Few things make a story more believable than eyewitness accounts. That’s great for prosecutors, but potentially terrible for the truth: There’s a mountain of data cataloguing how bad eyewitnesses are at identifying the people who actually committed a crime. Now, researchers find, one state’s attempt to keep the power of dubious testimony in check—essentially, reminding jurors to remain skeptical—works. Actually, it might work a little too well.
Psychologists have plenty of reasons to question eyewitness testimony. For one thing, telling people apart from distances of a few hundred feet is pretty much impossible. But even if we could identify criminals in the moment, memory is a fickle creature, and when a case goes to trial, witnesses may unintentionally fill in or adjust details to suit the circumstances. Under the right circumstances, it’s even possible to convince people that they themselves had taken part in events that never transpired.
Stricter scrutiny revealed a lack of nuance in jurors’ votes.
What’s a court to do? One approach is to re-write the standard for admissibility of eyewitness identifications. But in 2012, New Jersey courts adopted a quicker solution: Basically, reminding jurors to be extra wary. “Eyewitness identification evidence must be scrutinized carefully,” New Jersey judges now instruct juries, reminding them “that human memory is not like a video recording that a witness need only replay to remember what happened.” The instructions continue with a crash course in psychology and some examples of the ways our memories can deceive us.
Whether those instructions might make for more sophisticated jurors, however, remains unclear. To find out, University of Arizona legal scholars Athan Papailiou, David Yokum (now a member of the White House Social and Behavioral Sciences Team), and Christopher Robertson recruited 335 people for an experiment in justice. After first watching testimony about a defendant charged with killing a convenience store clerk, then reading either standard jury instructions or the enhanced New Jersey instructions, participants had a simple choice: guilty or not guilty?
At first glance, jury instructions highlighting the messy nature of memory had the intended effect: About one in 10 who got the enhanced instructions voted to convict, compared with one in four of those who heard the standard version.
But stricter scrutiny revealed a lack of nuance in jurors’ votes. When the researchers put together the testimony video, they actually made two videos, one emphasizing reasons to trust a witness’s memory, and one raising red flags. Theoretically, enhanced instructions should give jurors the tools they need to distinguish strong testimony from weak.

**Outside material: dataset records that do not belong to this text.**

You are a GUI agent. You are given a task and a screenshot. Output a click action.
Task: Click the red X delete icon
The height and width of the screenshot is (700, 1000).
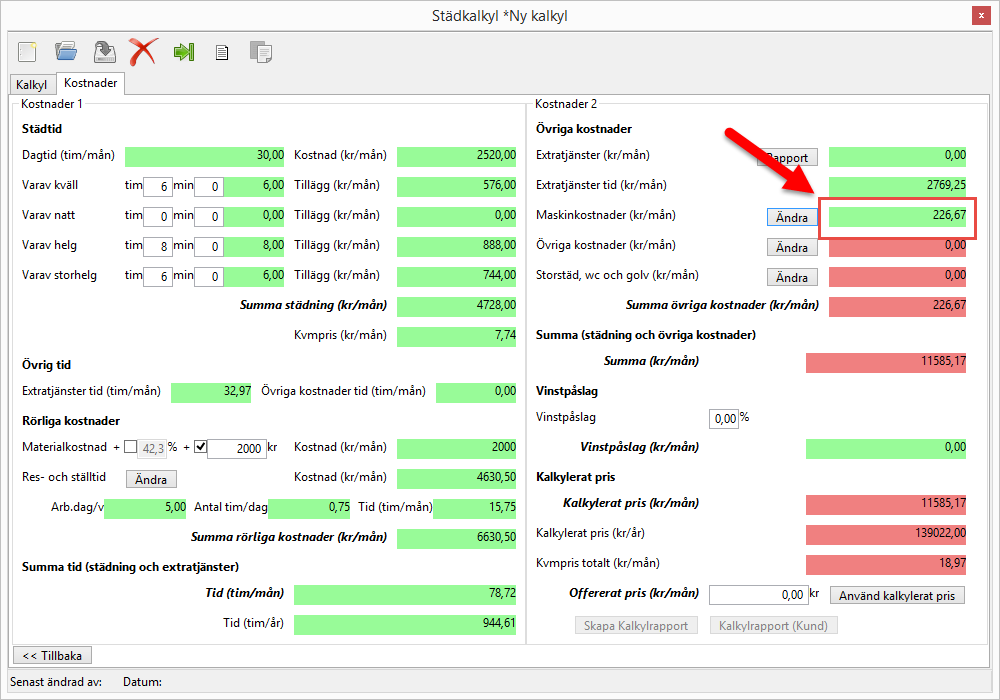(x=143, y=51)
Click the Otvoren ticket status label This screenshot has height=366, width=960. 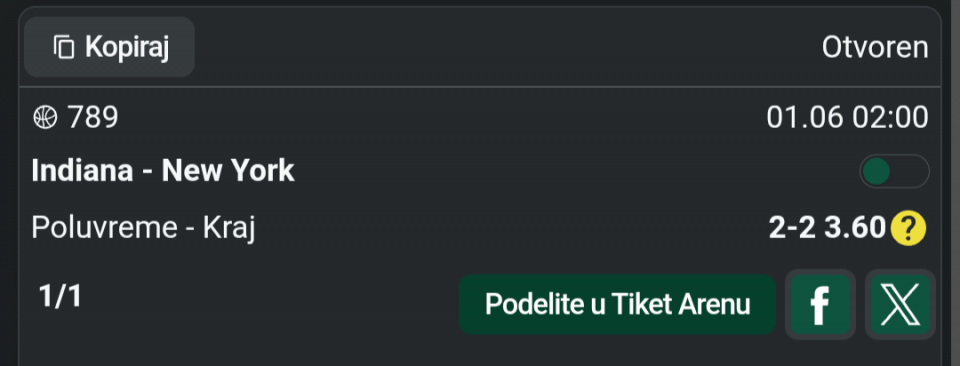pos(875,48)
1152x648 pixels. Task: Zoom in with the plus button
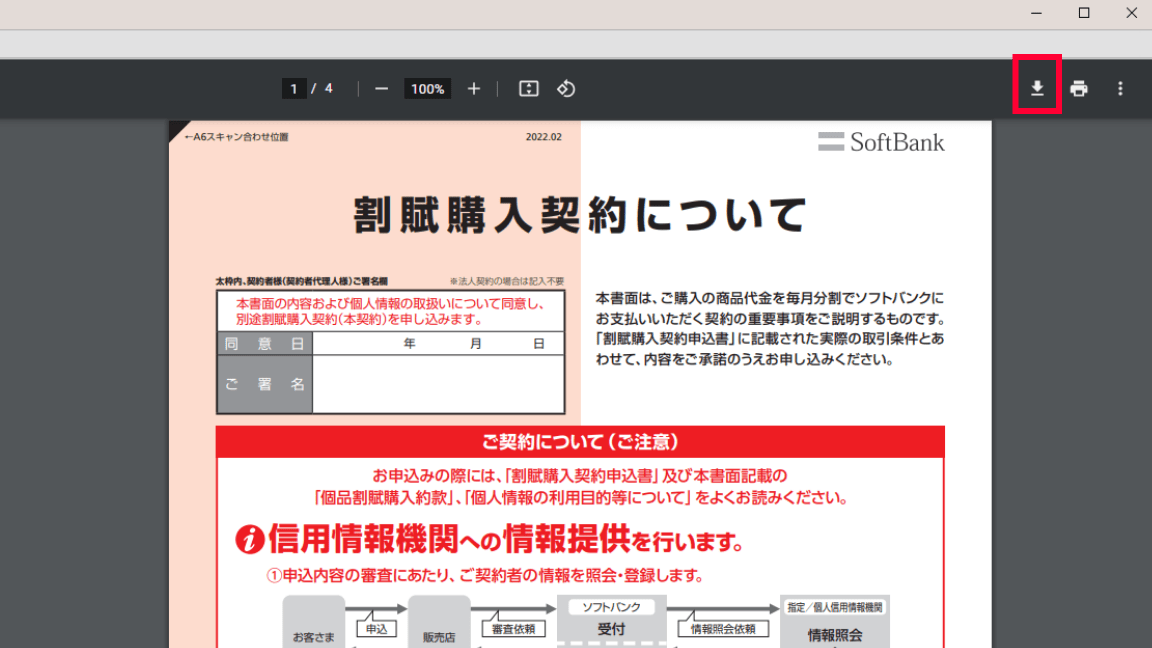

In fact, all it did was make them skeptical of eyewitnesses—reading the enhanced New Jersey instructions cut the number of guilty votes roughly in half, regardless of the testimony’s strength.
“The result is suboptimal: the New Jersey instructions will likely increase the rate at which guilty defendants are exonerated,” the team writes in PLoS One. “Yet it might still be an improvement over the ‘standard’ instruction, at least if one agrees with Blackstone’s argument”—better 10 guilty people go free than one innocent suffer.